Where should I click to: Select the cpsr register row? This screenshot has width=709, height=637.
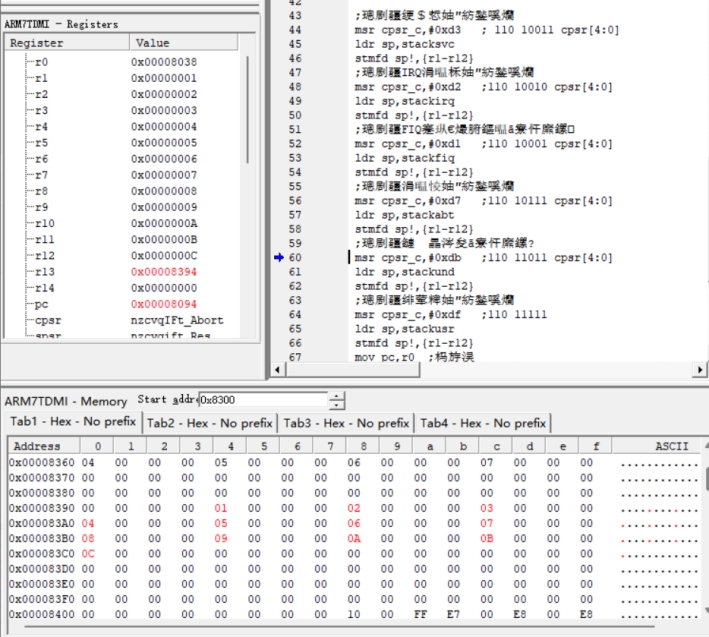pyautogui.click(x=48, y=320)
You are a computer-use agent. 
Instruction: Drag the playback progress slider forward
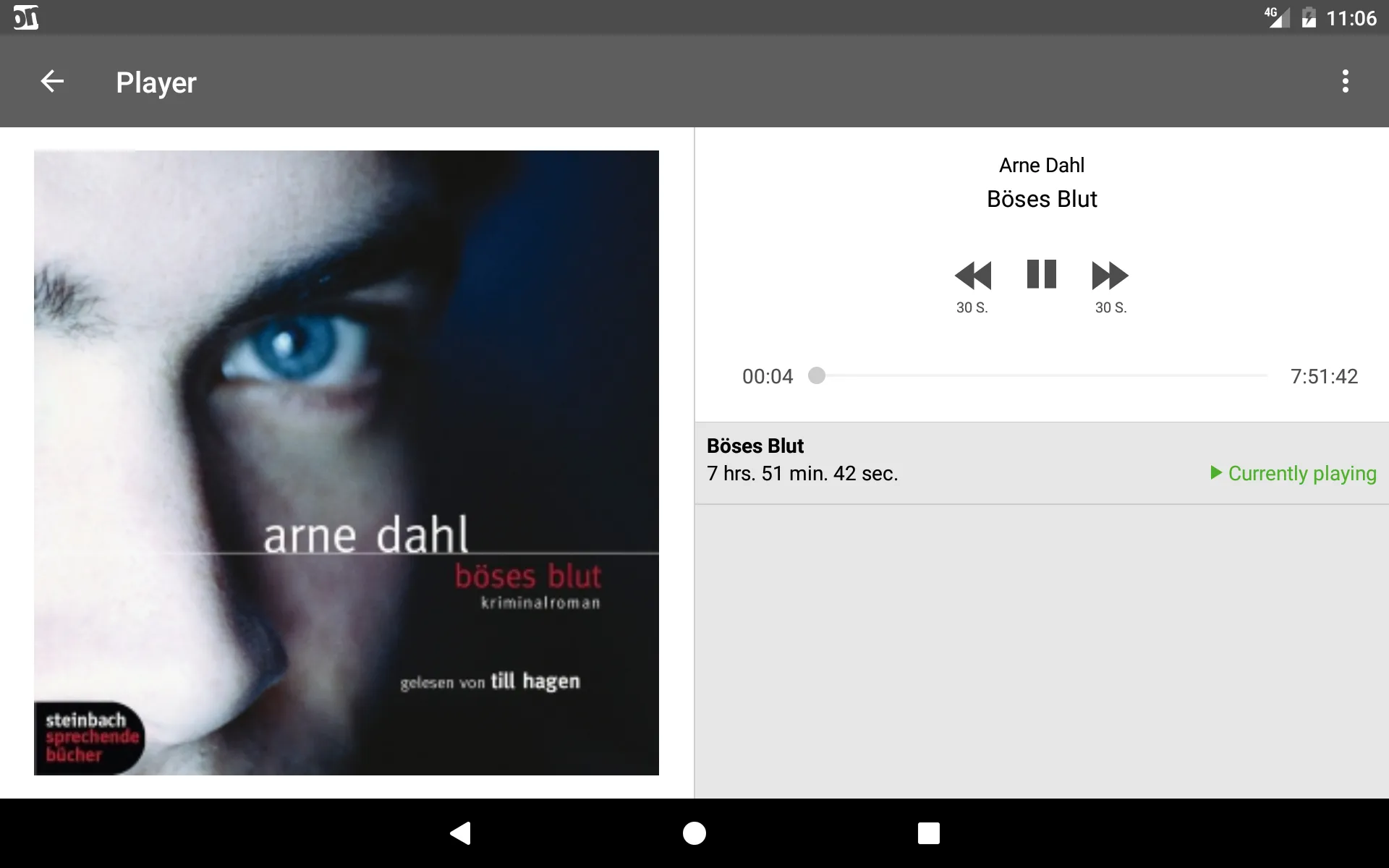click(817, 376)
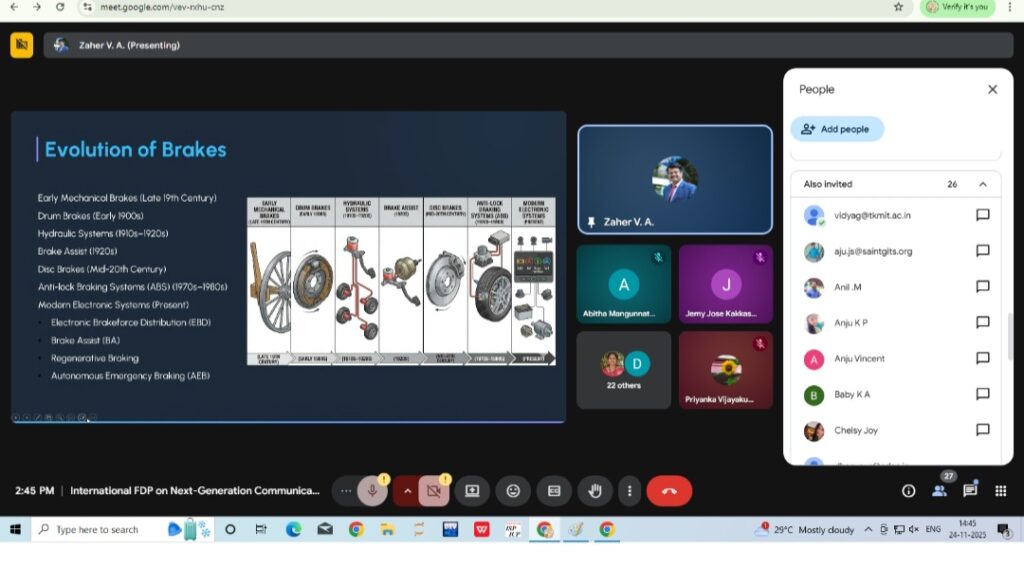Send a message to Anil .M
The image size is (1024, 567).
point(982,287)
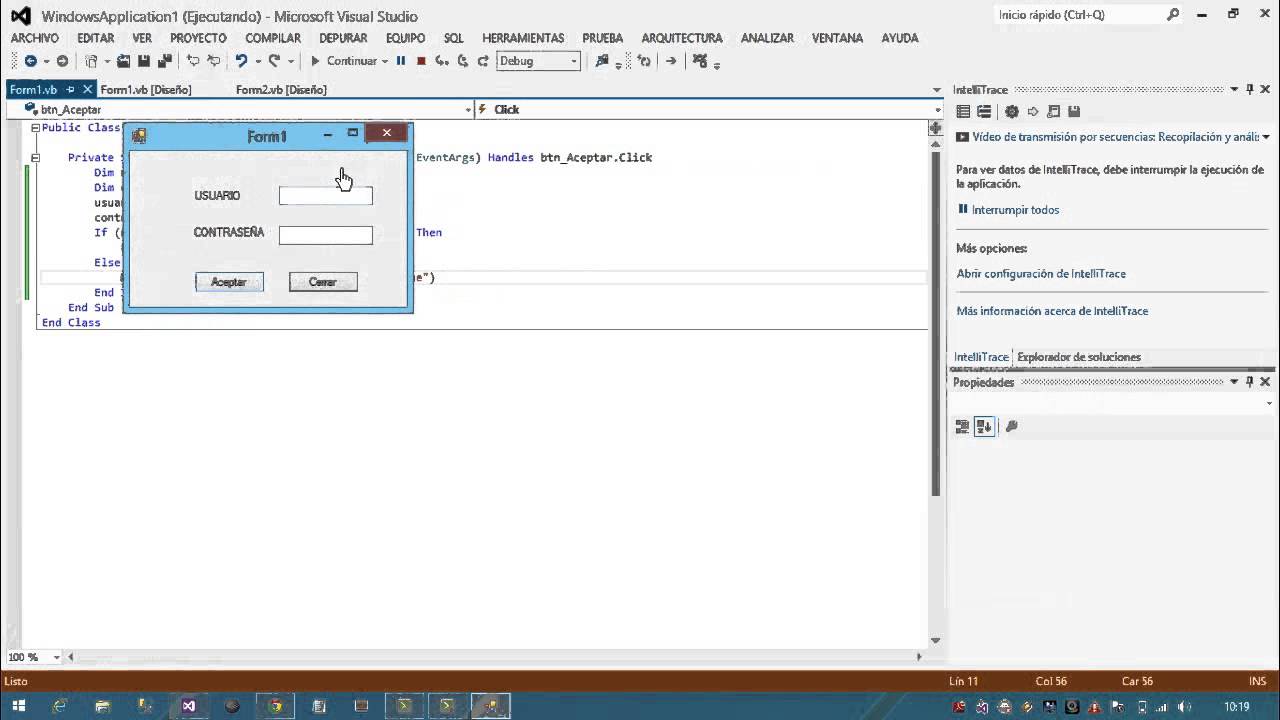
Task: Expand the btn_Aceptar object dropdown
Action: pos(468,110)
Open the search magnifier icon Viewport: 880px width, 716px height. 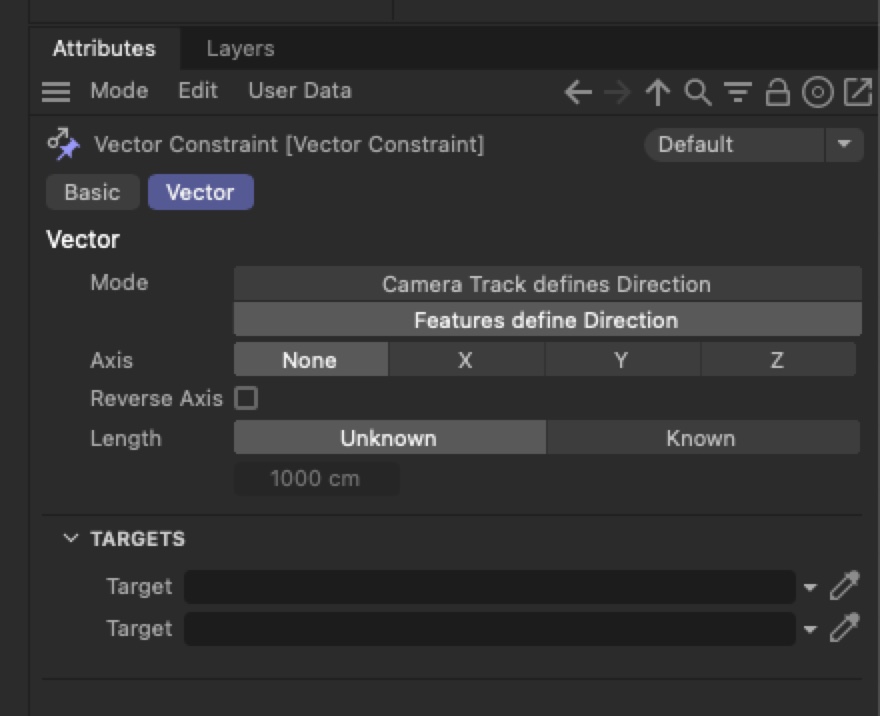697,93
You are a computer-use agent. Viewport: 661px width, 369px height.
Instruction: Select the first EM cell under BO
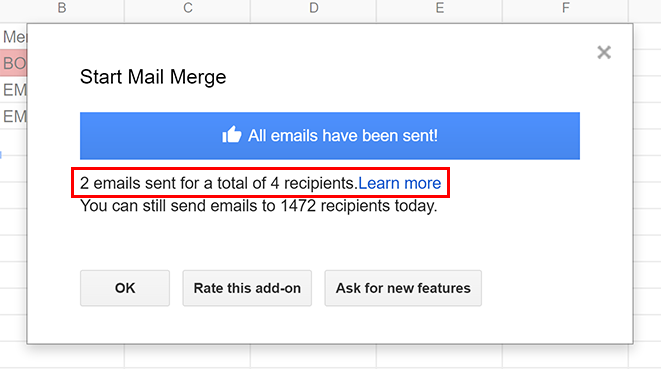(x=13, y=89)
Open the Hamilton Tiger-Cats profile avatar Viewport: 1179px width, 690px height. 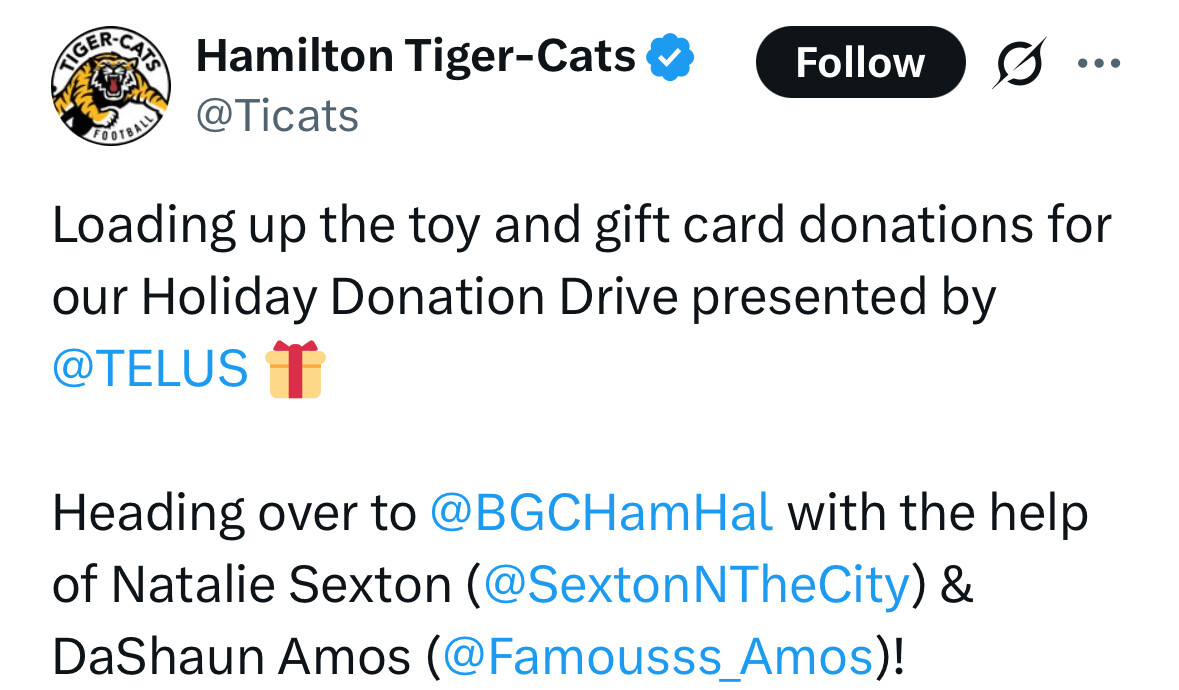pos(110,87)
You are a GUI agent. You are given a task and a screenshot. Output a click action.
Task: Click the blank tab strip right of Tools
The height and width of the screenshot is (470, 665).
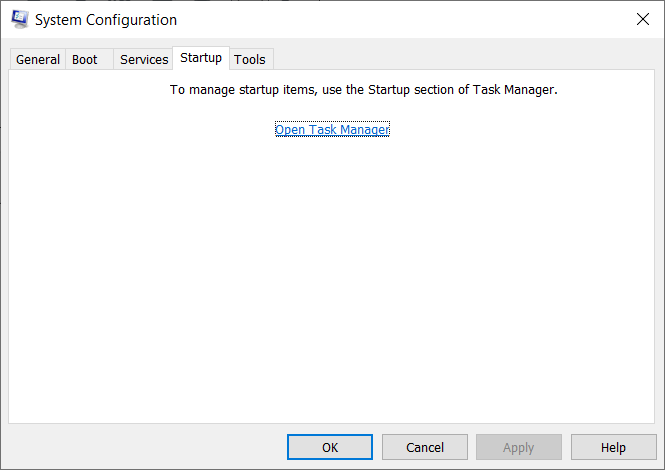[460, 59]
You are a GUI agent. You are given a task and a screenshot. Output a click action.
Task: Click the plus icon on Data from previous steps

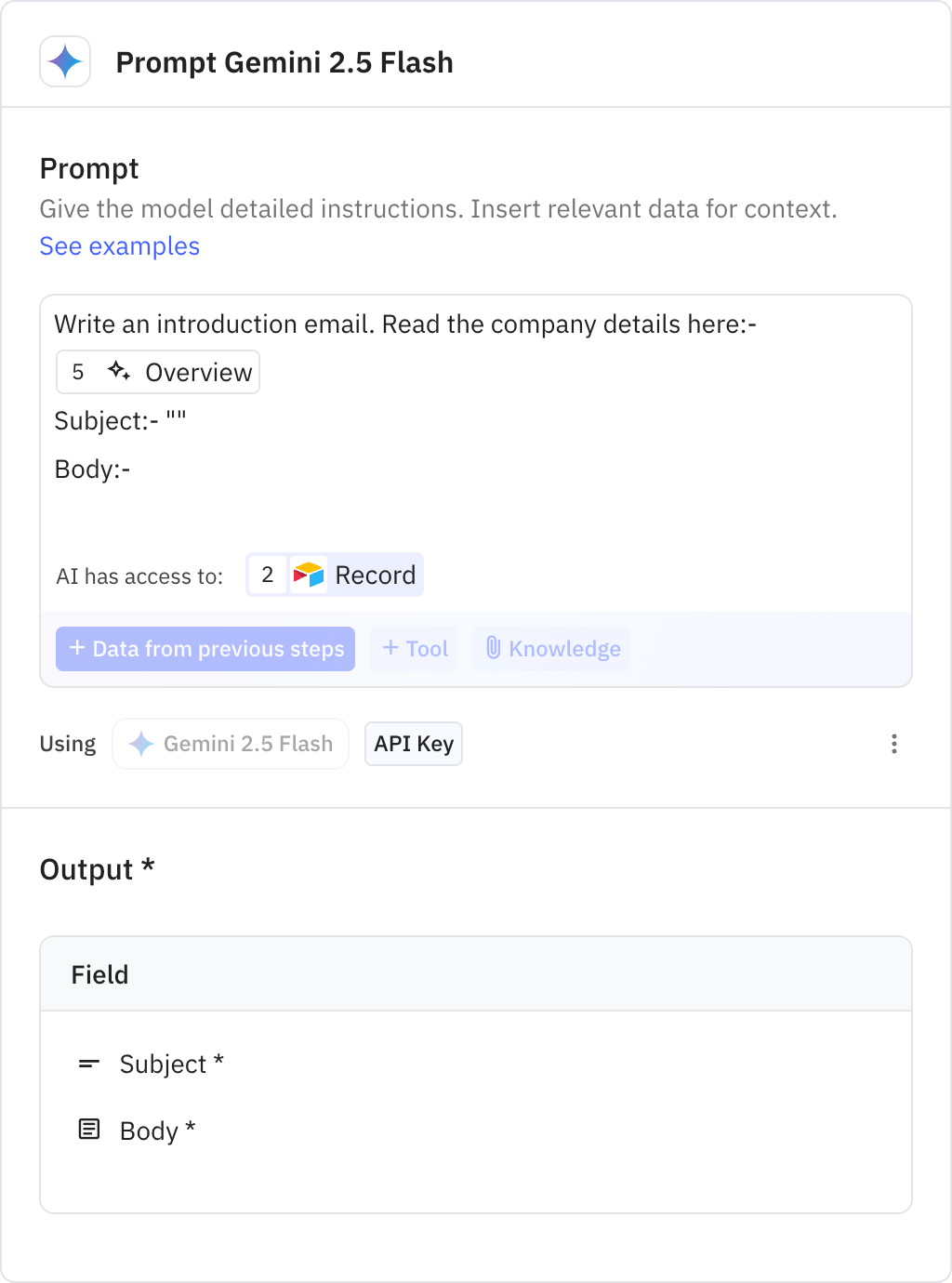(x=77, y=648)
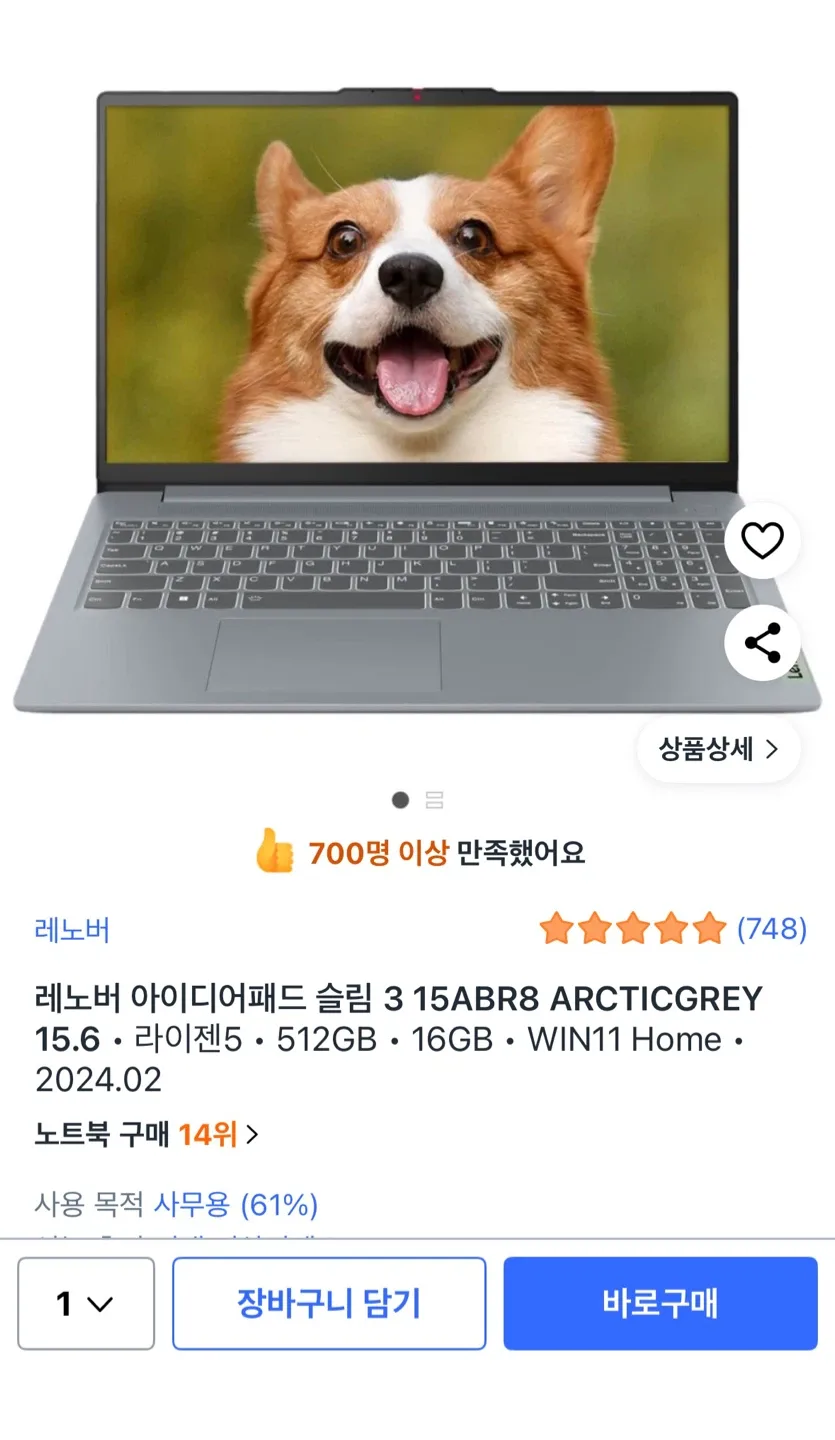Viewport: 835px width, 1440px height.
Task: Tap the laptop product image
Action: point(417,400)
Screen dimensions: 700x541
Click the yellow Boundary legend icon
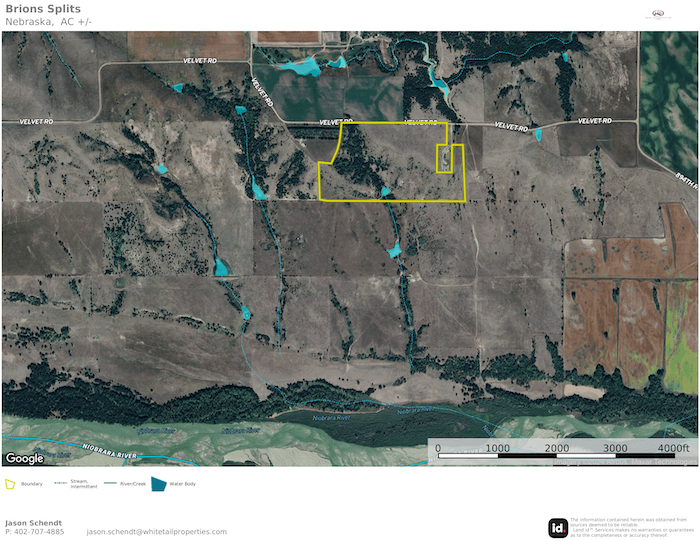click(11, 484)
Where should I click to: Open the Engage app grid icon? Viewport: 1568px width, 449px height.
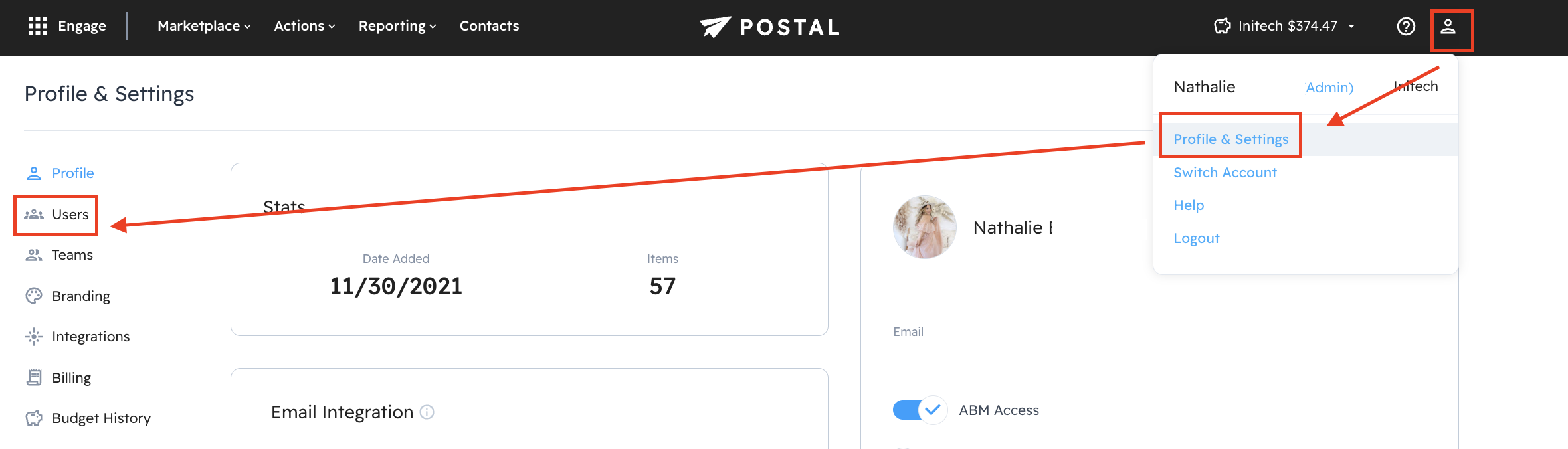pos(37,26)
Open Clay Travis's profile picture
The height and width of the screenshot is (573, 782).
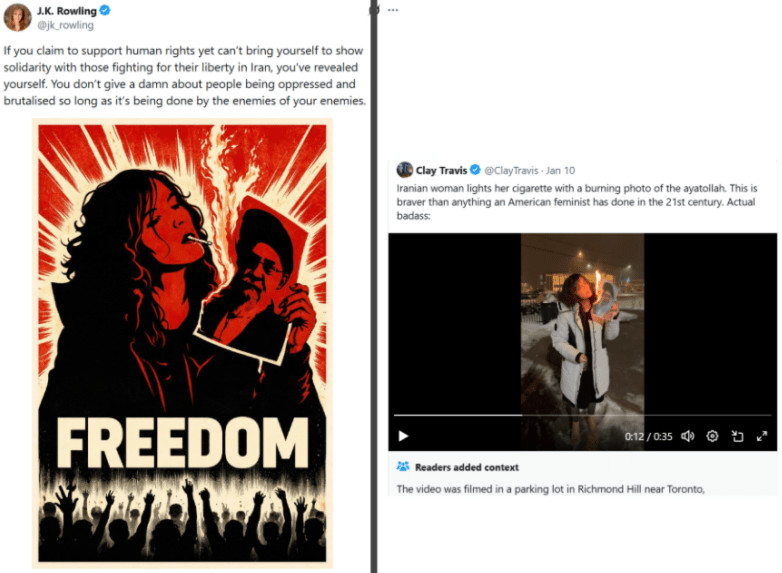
○ ○ ○
What needs to be done -> Pull out all lines containing the word "agent" from the entries above.

Answer for this exercise ->
You are a computer-use agent. 
You are a computer-use agent. Viewport: 661px width, 369px height.
You are a GUI agent. You are given a task and a screenshot. Output a click action.
You are a GUI agent. You are given a task and a screenshot. Output a click action.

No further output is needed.